Gerald McMaster (Art Gallery of Ontario)
Gerald McMaster, PhD, OC, is a writer, artist and curator. Attended the Institute of American Indian Art (New Mexico), Minneapolis College of Art and Design (Minnesota), Carleton University (Ottawa), University of Amsterdam (The Netherlands). For many years, he was curator at the Canadian Museum of Civilization, the Smithsonian’s National Museum of the American Indian, and the Art Gallery of Ontario. In each of these institutions he was responsible for developing major reinstallation of exhibitions. He has curated some of the most important exhibitions of contemporary Indigenous art, such as “Indigena” (1992), “Plains Indian Drawings” (1996), “Reservation X” (1998), “First American Art” (2004), and “New Tribe/New York” (2005. More recently, he curated Inuit Modern: The Samuel and Esther Sarick Collection for the Art Gallery of Ontario (2011). In 2012 he was one of the Artistic Directors of the 18th Biennale of Sydney, Australia. Widely published, his awards and recognitions include the 2001 ICOM-Canada Prize for contributions to national and international museology; National Aboriginal Achievement Award; and he is an Officer of the Order of Canada. He currently lives in Philadelphia.
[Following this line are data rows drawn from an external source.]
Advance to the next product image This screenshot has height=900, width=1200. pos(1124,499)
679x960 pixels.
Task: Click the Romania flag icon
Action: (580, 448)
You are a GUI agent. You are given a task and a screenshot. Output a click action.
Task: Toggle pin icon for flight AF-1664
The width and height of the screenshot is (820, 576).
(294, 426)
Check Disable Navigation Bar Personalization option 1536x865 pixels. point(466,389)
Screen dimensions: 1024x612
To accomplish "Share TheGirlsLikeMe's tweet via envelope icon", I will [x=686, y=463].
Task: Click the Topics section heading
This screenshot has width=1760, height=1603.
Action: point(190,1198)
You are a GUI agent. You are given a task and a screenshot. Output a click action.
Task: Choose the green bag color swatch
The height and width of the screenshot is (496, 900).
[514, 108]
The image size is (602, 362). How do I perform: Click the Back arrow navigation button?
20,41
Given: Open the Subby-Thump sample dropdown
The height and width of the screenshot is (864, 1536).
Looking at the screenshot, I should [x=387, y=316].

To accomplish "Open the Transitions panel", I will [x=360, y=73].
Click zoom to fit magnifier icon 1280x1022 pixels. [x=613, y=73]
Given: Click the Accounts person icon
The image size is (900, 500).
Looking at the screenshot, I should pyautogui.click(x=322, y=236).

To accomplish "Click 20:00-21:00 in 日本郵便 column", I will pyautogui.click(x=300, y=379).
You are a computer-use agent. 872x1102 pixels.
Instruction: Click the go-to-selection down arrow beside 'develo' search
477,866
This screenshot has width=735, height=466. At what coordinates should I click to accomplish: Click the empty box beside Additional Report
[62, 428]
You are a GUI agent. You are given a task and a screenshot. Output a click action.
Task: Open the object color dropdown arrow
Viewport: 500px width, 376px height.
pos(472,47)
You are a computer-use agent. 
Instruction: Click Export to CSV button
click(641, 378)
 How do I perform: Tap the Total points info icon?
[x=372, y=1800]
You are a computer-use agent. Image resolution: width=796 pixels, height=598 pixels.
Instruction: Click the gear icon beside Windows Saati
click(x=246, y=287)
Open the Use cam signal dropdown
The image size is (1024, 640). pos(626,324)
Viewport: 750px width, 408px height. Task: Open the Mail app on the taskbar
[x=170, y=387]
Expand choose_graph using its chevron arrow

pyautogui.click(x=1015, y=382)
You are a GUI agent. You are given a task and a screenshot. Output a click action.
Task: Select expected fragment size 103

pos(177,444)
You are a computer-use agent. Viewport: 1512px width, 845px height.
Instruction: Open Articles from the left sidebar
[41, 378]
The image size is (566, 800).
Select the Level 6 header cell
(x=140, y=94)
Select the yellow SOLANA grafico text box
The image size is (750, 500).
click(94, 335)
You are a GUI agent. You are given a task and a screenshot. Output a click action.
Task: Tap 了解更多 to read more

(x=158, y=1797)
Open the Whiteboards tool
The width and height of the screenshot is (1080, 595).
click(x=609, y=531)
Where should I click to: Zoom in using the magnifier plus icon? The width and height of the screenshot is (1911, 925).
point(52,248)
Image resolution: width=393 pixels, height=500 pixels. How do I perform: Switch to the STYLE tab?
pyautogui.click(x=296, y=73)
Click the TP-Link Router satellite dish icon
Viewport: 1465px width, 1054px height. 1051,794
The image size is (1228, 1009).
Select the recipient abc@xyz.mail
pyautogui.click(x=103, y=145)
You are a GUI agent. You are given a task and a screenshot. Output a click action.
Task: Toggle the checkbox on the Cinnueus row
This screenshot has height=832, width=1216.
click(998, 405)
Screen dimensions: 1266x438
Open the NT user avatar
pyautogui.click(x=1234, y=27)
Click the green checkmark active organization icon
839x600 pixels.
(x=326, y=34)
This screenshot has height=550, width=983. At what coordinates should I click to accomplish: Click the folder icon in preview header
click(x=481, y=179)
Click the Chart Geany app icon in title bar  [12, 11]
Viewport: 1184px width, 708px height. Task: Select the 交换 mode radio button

Ken Roberts (Hamilton Public Library)
Ken Roberts was Chief Librarian of the Hamilton Public Library from 1994 until his retirement in 2012. He has received both the Canadian Library Association's Outstanding Service to Librarianship Award and the Ontario Public Library Association's Lifetime Achievement Award. Ken is a member of McMaster University's Alumnae Gallery. In 2012 the Province of British Columbia commissioned Ken to write a paper on trends that affect the future of public libraries. A link to this paper can be found at kroberts.ca. Ken has recently assisted the Canadian Urban Libraries Council with their ebook task force and is proud to have been a leader-in-residence at the Edmonton Public Library.
Ken is a former Governor General's Award nominee for Children's Literature. His children's novels have received starred reviews in prestigious publications such as The Horn Book, Kirkus Reviews, and School Library Journal.